Translated Article: New ETSI Standard for Reporting Security Vulnerabilities
Neuer ETSI-Standard zur Meldung von Sicherheitslücken by Erich Moechel for fm4.ORF.at
The European Standards Institute for Telecommunications ETSI, previously known more for the standardization of back doors for surveillance authorities than for IT security, is now concerned with finding non-standardized security vulnerabilities.
Late but still, the discovery of ever new, critical security gaps in IT equipment in industry has finally woken up the European Standards Institute for Telecommunications (ETSI). The public review period for an ETSI specification, which is intended to standardize the reporting process of security vulnerabilities by third parties, runs until September 15.
Since the introduction of LTE (4G), the standards of the IT world have increasingly applied to the formerly proprietary networks of the telecoms. This specification takes this into account by standardizing important IT security processes for the world of telecommunications. However, the specification also shows that this is still quite the beginning.
Vulnerabilities, penalties, data protection
The current cyber attack on T-Mobile USA, in which more than 50 million customer data was stolen, demonstrates the need to establish such a standard in the telecommunications industry. It is the sixth major security incident within four years at the US subsidiary of Deutsche Telekom. In contrast to Europe, where since the introduction of the General Data Protection Regulation (GDPR) in 2016, more and more penalties have been imposed that even large corporations can no longer pay out of their petty cash, there is no even remotely comparable regime in the USA.
In Europe, gross or repeated negligence in handling customer data can result in penalties that can amount to up to four percent of group sales. This apparently contributed to the fact that IT security vulnerabilities are now slowly being taken seriously by the industry. The DSGVO was followed in 2018 by the standards ISO / IEC 29147 and ISO / IEC 30111, in which both the registration process and the further handling of newly discovered vulnerabilities in IT systems that are visible from outside – i.e. from the Internet – to a certain extent were standardized.

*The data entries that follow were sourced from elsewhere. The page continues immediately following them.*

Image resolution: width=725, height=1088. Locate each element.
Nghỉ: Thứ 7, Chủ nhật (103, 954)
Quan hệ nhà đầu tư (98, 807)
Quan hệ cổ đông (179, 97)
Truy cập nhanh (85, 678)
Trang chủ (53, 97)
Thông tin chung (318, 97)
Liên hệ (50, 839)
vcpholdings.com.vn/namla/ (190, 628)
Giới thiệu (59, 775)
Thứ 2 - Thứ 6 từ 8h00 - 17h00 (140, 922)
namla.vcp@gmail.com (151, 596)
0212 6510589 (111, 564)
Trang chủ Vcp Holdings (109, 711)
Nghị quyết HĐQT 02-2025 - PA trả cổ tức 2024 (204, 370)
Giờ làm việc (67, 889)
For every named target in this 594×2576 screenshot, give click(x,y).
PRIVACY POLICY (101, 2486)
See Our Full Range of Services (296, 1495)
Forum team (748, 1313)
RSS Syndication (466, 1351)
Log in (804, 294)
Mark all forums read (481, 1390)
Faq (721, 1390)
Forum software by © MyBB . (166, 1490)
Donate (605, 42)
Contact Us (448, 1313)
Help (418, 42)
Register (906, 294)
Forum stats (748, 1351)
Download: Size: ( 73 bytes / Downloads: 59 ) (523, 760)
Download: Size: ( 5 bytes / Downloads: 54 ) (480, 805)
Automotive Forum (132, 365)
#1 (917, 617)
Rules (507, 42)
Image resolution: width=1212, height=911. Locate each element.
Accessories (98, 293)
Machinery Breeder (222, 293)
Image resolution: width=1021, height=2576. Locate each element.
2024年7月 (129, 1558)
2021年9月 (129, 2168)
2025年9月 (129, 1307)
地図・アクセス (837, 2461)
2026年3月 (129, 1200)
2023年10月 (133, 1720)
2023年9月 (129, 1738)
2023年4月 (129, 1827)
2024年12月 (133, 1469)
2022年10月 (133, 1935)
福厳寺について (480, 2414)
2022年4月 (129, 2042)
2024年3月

The standards and the practice
The ETSI specification refers to these two ISO standards as well as to a handful of publications by the Internet Engineering Taskforce (IETF), the security organization FIRST, the US research institute MITER and the National Institute of Standards and Technology (NIST ) of the USA. In this guide of the Technical Committee TC Cyber in the ETSI, very little is required. Initially, even the simplest terms such as “exploit” or “payload” are explained and in this key it continues. This ETSI draft formalizes a convention for reporting security vulnerabilities, which has long been practised by large corporations and which is roughly as follows:
Security researchers who discover “bugs” in an application visible from the Internet – i.e. programming errors, incorrect implementation of a technical security standard, etc. – report these to the company concerned or to the manufacturer of a device if the bug resides directly in the operating system of f.ex. a web server or router. The company then tries to reproduce the error in a test environment in a process known as “triage” and to assess its degree of risk. Depending on the severity, either a “hotfix” is then carried out, i.e. a temporary measure for safeguarding, which is usually followed by the actual error correction in the relevant systems after a considerable time interval.
Coffee mugs and thank you letters, but no payment
The guide has little to do with technology, rather methods, procedures and, above all, the communication processes between the site operator and the person who discovered the bug should be standardized. And here ETSI assumes that security researchers primarily want to be known and publicly recognized. There is no mention of a “bug bounty” – a kind of “bounty” on the more dangerous vulnerabilities – as advertised by Google, Apple and a whole series of other large companies.
The crux of such a general security standard is that it is not addressed to a specific target group. What is good enough for a small or medium-sized company (SME) in terms of measures to find security vulnerabilities may be far too little for a large corporation like Deutsche Telekom AG. Security researchers associate different expectations with an SME than with a multi-billion dollar global corporation. The latter are namely the “stakeholders” in the European Telecom Standards Institute, which is nothing more than an association near Nice, which is completely dominated by the large telecommunications companies and their suppliers such as Ericsson, Nokia or Huawei.